_EXERCISE AIM_
Check every line below for the string "Task", and copy the lines that contain it.
⁂
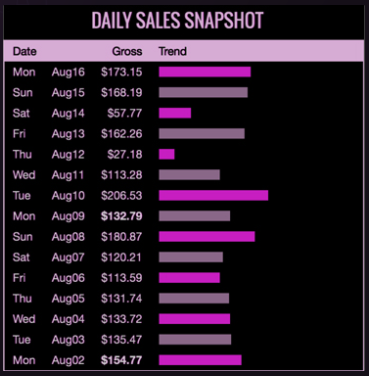Click the bold $132.79 gross value
The height and width of the screenshot is (376, 369).
click(x=122, y=216)
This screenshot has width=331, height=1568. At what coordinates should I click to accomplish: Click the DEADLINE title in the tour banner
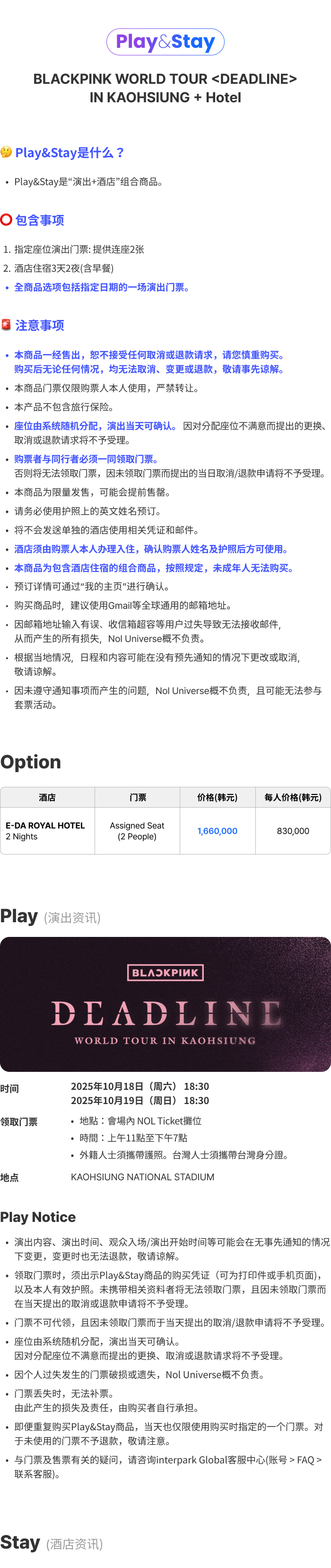(x=166, y=1014)
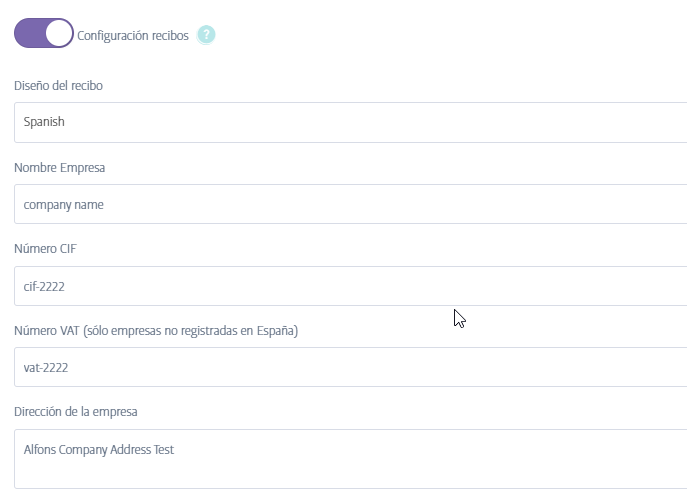Place cursor on "company name" text
Viewport: 687px width, 497px height.
point(63,204)
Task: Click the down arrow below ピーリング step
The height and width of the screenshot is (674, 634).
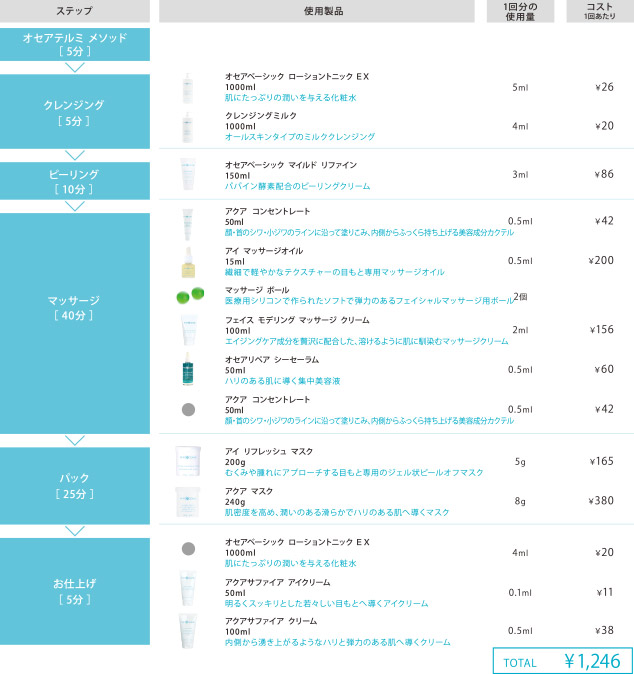Action: coord(75,206)
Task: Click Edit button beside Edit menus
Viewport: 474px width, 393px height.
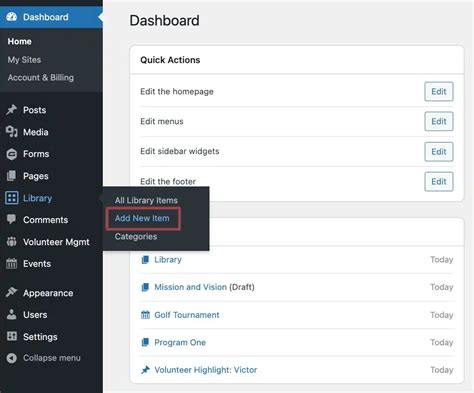Action: pyautogui.click(x=439, y=121)
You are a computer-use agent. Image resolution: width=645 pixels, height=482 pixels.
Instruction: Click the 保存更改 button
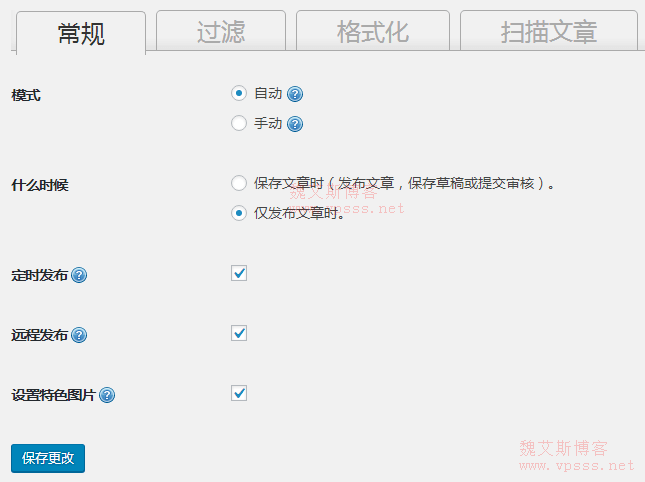(48, 458)
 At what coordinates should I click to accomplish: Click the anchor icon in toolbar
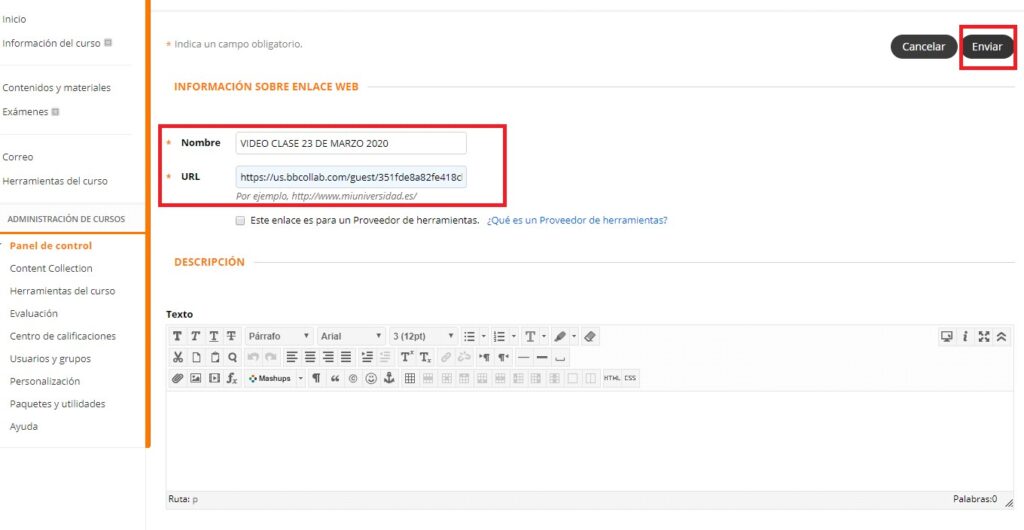(389, 379)
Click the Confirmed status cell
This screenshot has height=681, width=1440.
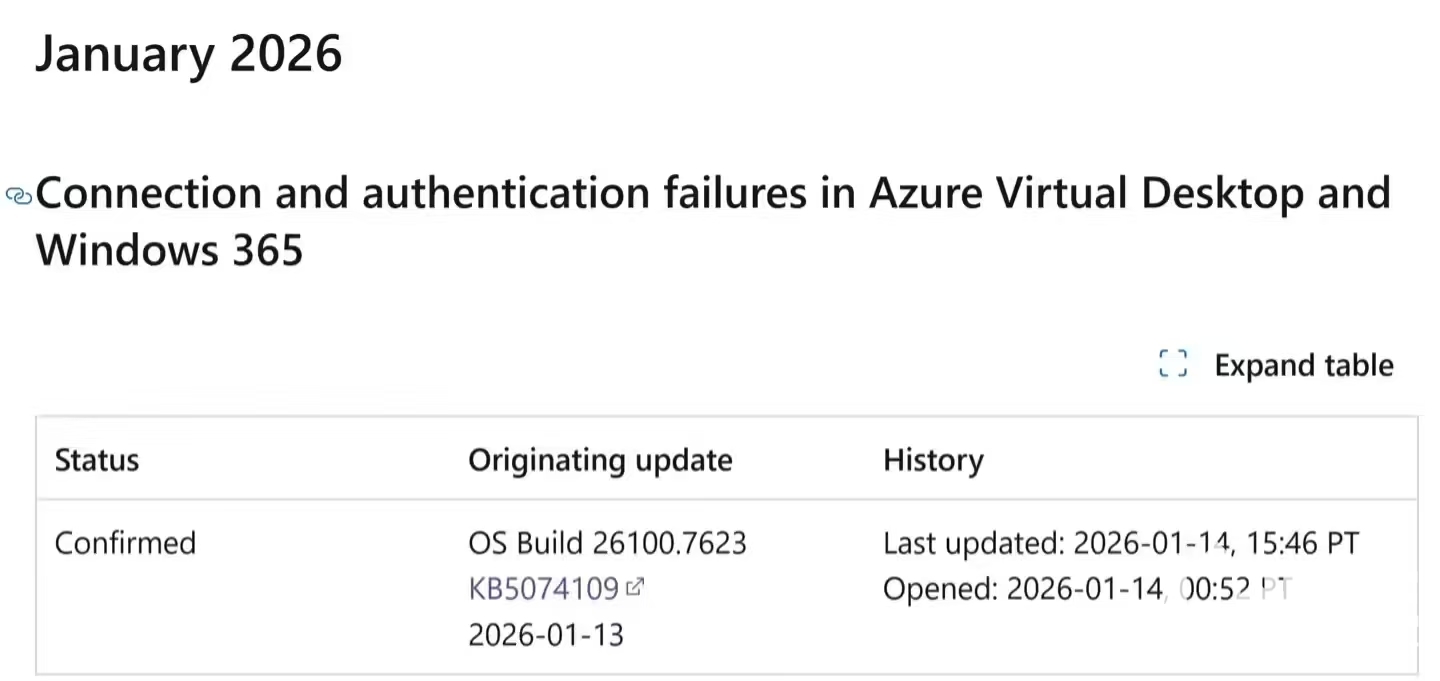tap(125, 543)
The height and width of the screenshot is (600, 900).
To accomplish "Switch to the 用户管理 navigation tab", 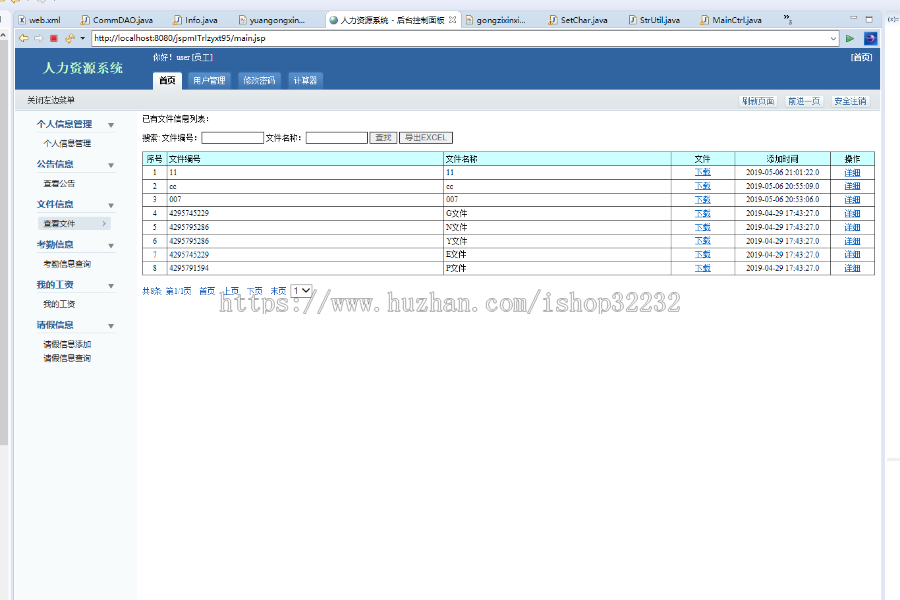I will pyautogui.click(x=209, y=81).
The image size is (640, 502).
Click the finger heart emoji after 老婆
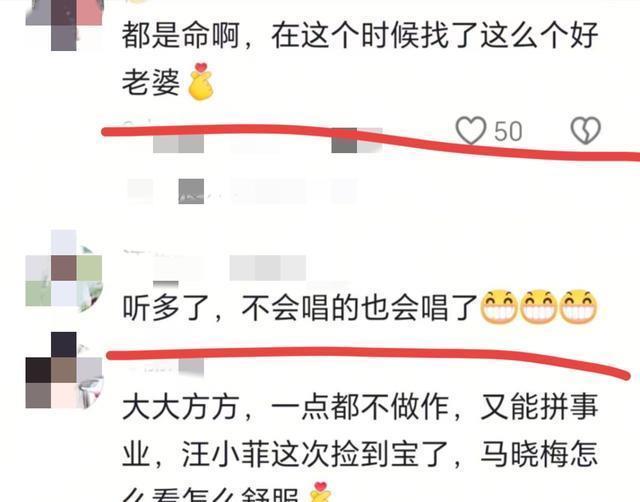pos(200,82)
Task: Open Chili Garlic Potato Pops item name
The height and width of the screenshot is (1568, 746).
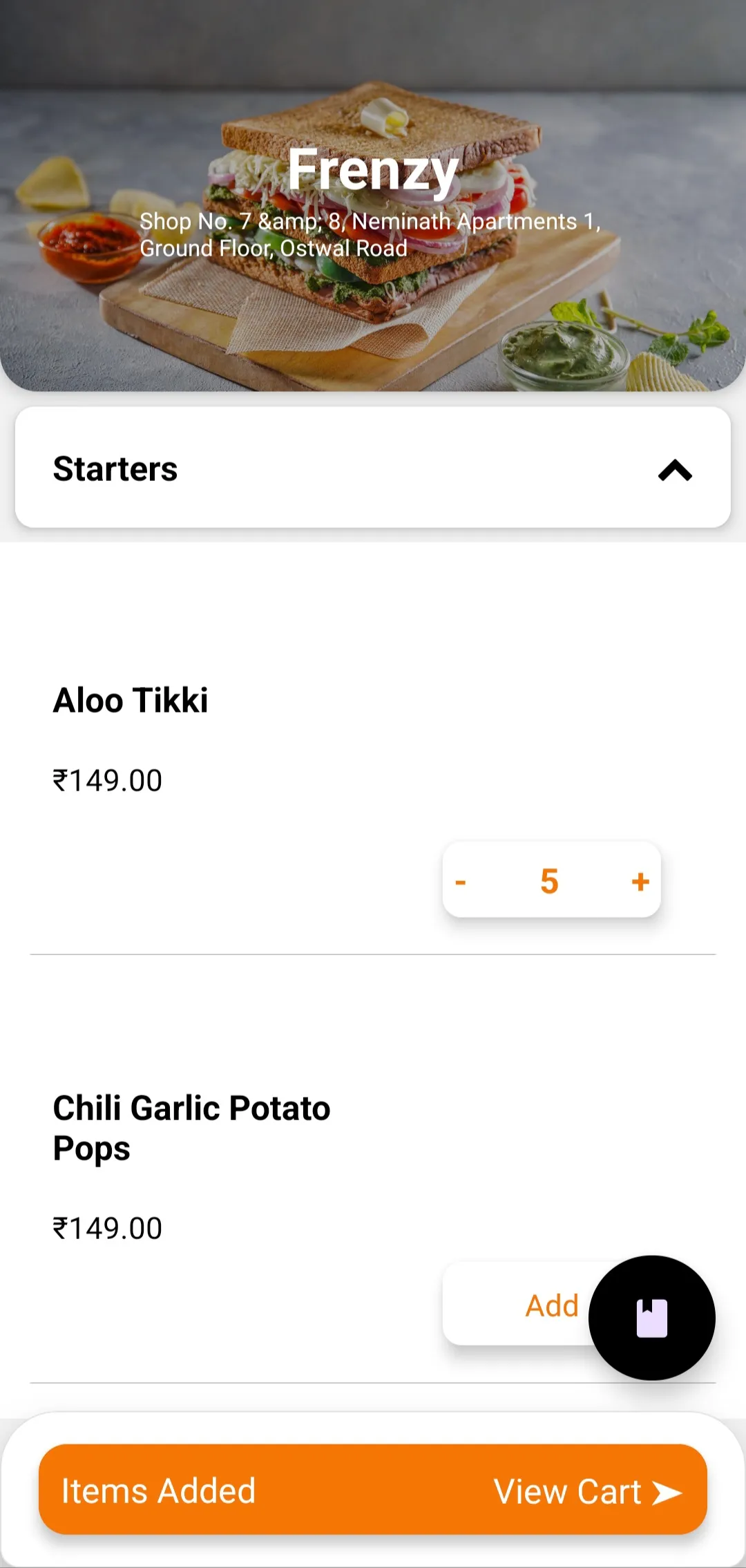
⁂
_SOLVED PROBLEM_
Task: Click the down arrow below ピーリング step
Task: Click Edit button beside Edit menus
Task: Open Chili Garlic Potato Pops item name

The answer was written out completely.